A trade bill now ready for the president's signature will threaten the effectiveness of the nation's quality improvement organizations, according to the group representing those entities.
Trade bill could undermine health quality groups: AHQA
After passing trade agreements with South Korea, Colombia and Panama on Wednesday evening, the House of Representatives approved the Trade Adjustment Assistance bill, which provides benefits, services and retraining programs to U.S. workers who lost their jobs or work hours because of trade deals that shifted production outside the country.
Included in this bill—which passed in a 307-122 vote—is a funding offset that would make changes to the Medicare program's Quality Improvement Organization program that the Congressional Budget Office estimates could save about $300 million over 10 years, says Todd Ketch, executive director of the American Health Quality Association in Washington. The bill mirrors legislation that the Senate passed late last month.

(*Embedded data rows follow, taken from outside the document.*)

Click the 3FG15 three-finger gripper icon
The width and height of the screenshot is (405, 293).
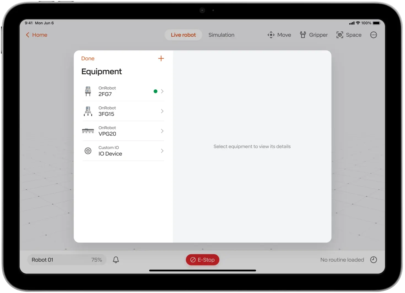88,111
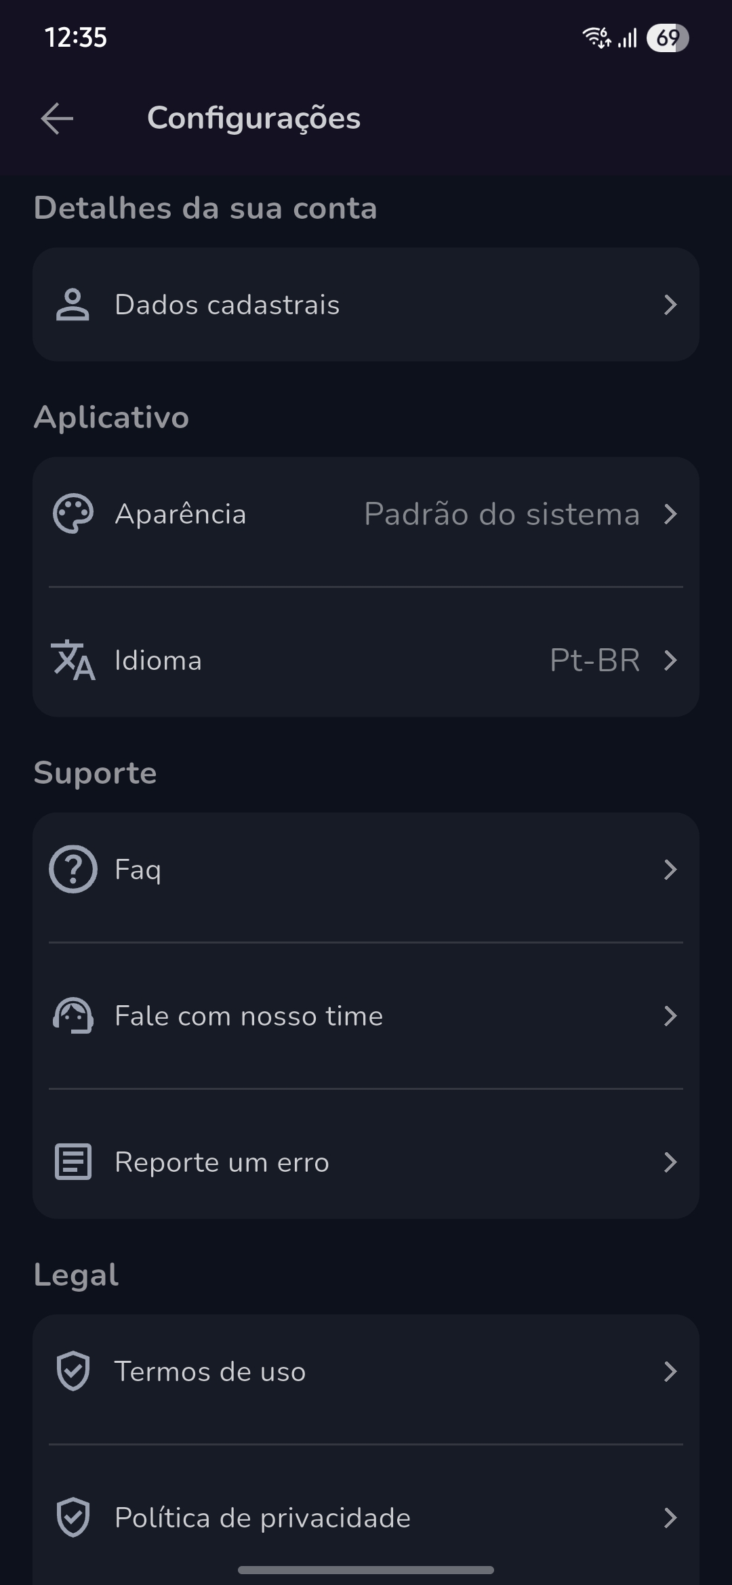Tap the headset support agent icon

[73, 1016]
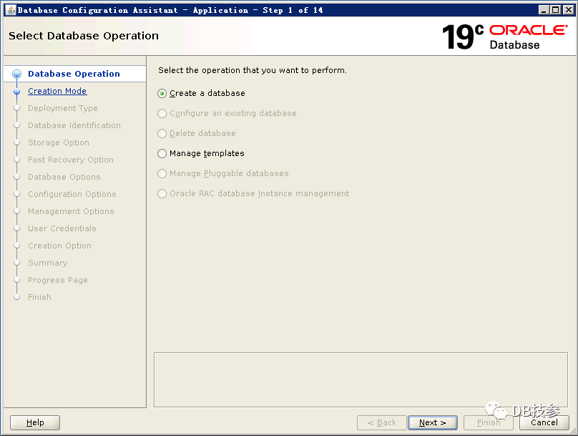Click the Java icon in title bar
The width and height of the screenshot is (578, 436).
tap(10, 10)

According to Ketch, the provisions call for changing the current system of statewide QIOs into organizations that are regional or national in scope. “What we worry about: if you move to a regional or national contract for quality improvement, the state-level focus and the needs of those states and individual communities will be shortchanged,” Ketch said, adding that the current relationship between QIOs and providers is “very close.”
Another change would allow CMS to award separate contracts for administrative case review and quality-improvement functions in one contract area, a move that Ketch said “works contrary to the idea of managing the patient across the continuum of care.”
The group's position on the legislation has the backing of former CMS Administrator Tom Scully, who currently is the senior counsel at Alston & Bird. “If enacted, not only will these major changes turn upside down an otherwise stable program in which QIOs have benefited providers and patients alike,” Scully said in a news release, “but the changes also will eliminate hundreds of jobs across the nation.”